August 10, 2016

UNC Study Shows Enormity of Abortion’s Impact on Public Health, Minorities

Public health statistics do not, as a rule, take account of the unborn lives lost to abortion when calculating mortality. A team of researchers from the University of North Carolina has challenged this omission and published a paper examining just how much the correction of this omission would change our perceptions of America’s most preventable health crises.

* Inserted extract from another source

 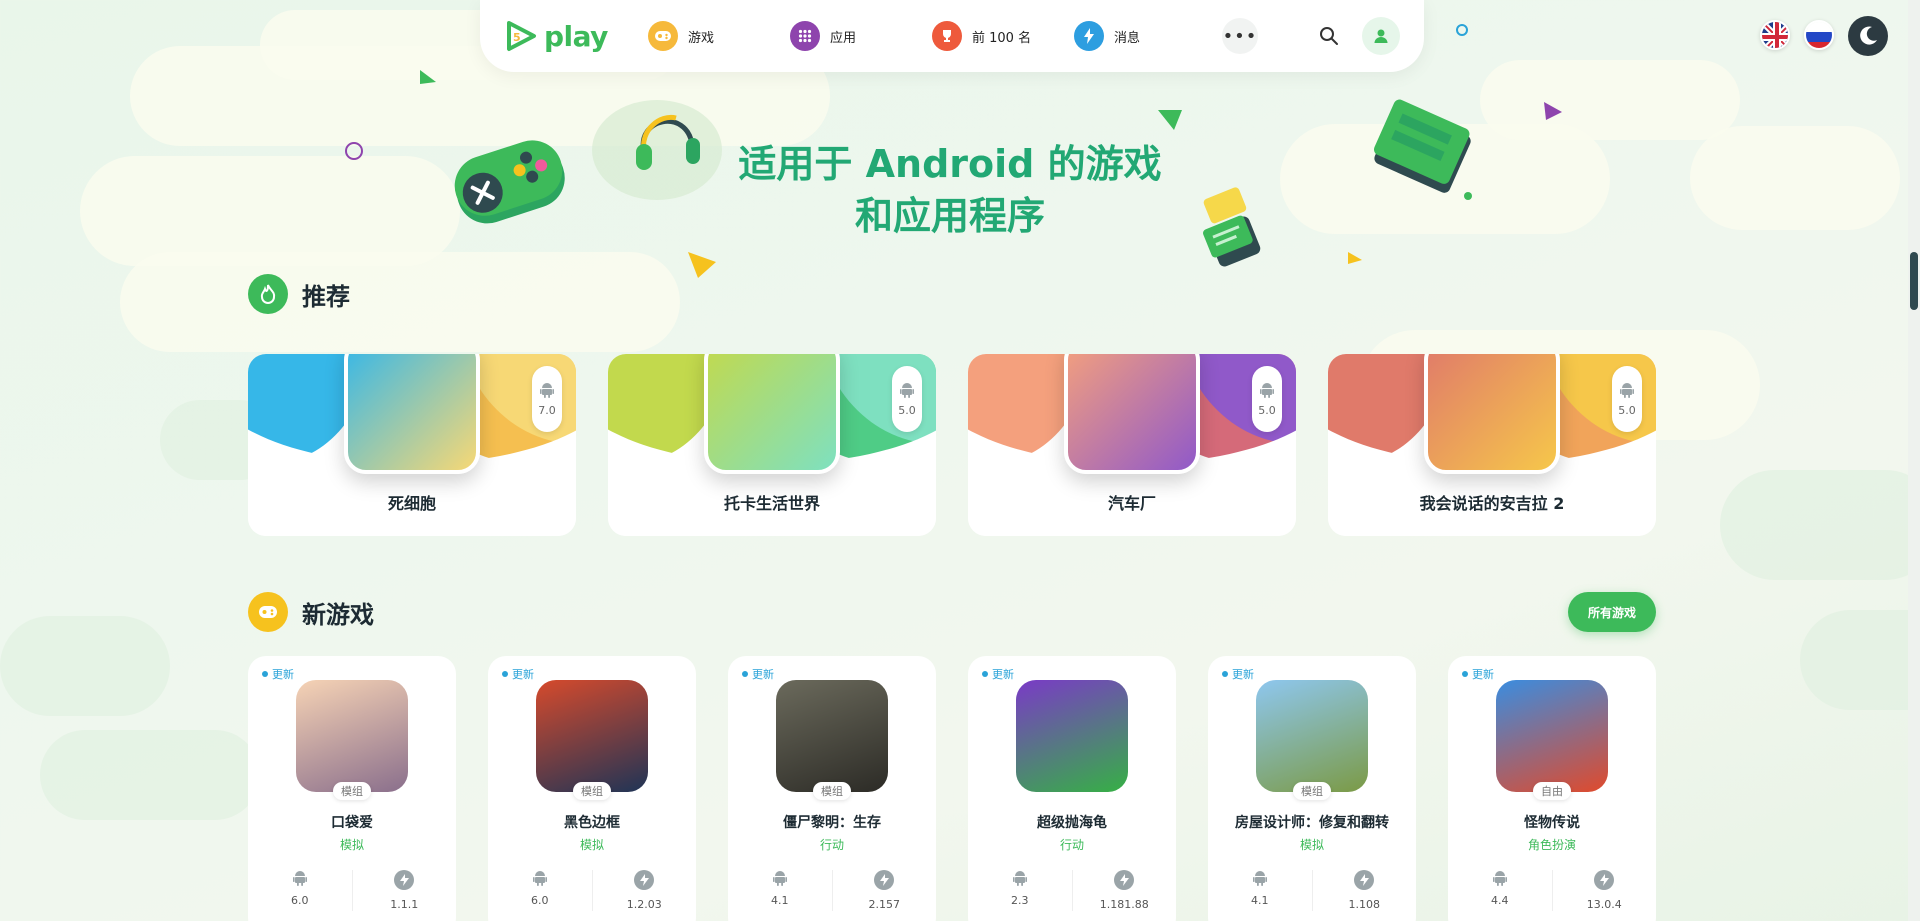 I want to click on app-name: 托卡生活世界, so click(x=772, y=502).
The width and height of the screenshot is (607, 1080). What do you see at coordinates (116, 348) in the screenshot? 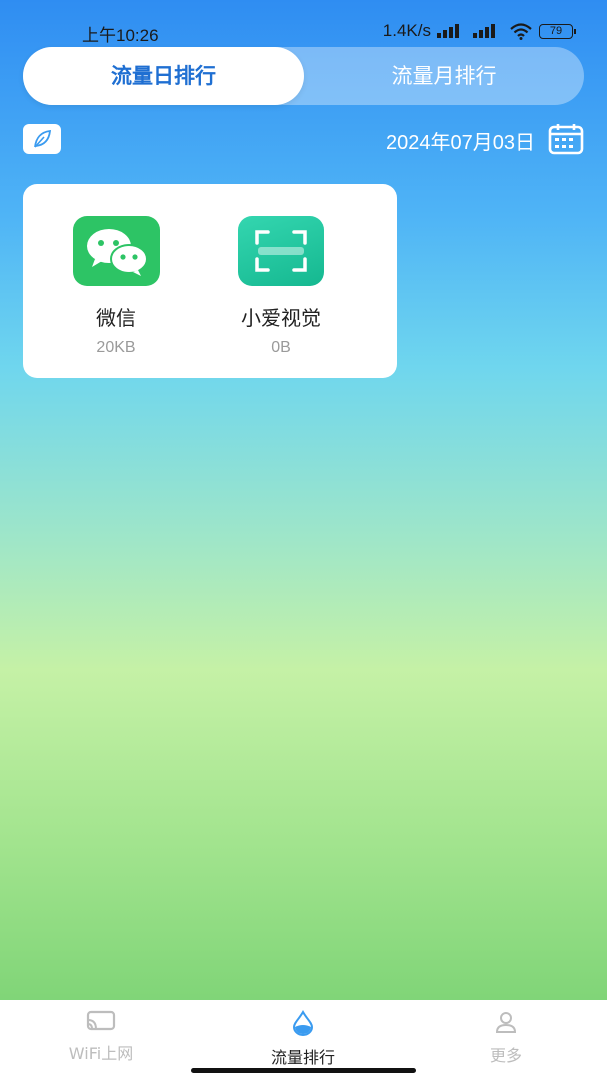
I see `app-usage: 20KB` at bounding box center [116, 348].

The consequences are enormous, across the board, but the impact is absolutely devastating on black and Hispanic communities. When one considers not only the lives, but the years lost, the loss is staggering.

The paper, “Induced Abortion, Mortality, and the Conduct of Science” was written by James Studnicki, Sharon J. Mackinnon, and John W. Fisher and was published in the June 2016 online edition of the Open Journal of Preventive Medicine.

It starts with a statement both bold and obvious: “There is no credible scientific opposition to the fact that a new genetically distinct human organism begins with fertilization and that, simply stated, human life begins at conception.” The authors then affirm that, barring natural fetal losses (e.g., miscarriage), “conception usually results in a live birth.”

Given that, the authors draw the logical conclusion that abortion results in a human death.

Despite this undeniable truth, these deaths are not counted in the nation’s mortality statistics. When added back in, some astounding conclusions are revealed.